• **TO DO**: According to the study summary, how long did the chatbot intervention last?
*** Opening EXTRACT PROVIDED ***
🤖 AI Summary
Mental health stigma remains a critical barrier to help-seeking, and AI interventions often fail to address its sociocultural roots. Method: This longitudinal experimental study (N=216 quantitative; n=32 qualitative) compared unidirectional informational versus bidirectional collaborative chatbots over a two-week intervention, testing whether social contact mechanisms mediate stigma reduction. Contribution/Results: We provide the first empirical evidence that bidirectional human-AI collaboration significantly enhances user empathy (+37%), perceived AI trustworthiness (+2.1/5), and likability—leading to significantly greater reductions in both internalized and externalized stigma (p<0.01). Crucially, we identify “role–context congruence” as a foundational ethical design principle: misalignment between an AI’s assigned role (e.g., peer vs. clinician) and interaction context undermines trust and introduces ethical risks. The study establishes a replicable, theory-informed collaborative paradigm and design framework for AI-enabled mental health communication.
*** Closing EXTRACT PROVIDED ***
*** Opening LISTED RECORDS ***
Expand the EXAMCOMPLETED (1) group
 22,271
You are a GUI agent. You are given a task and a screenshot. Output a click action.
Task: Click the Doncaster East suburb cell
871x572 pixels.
*** Closing LISTED RECORDS ***
• **YOUR RESPONSE**: Two weeks.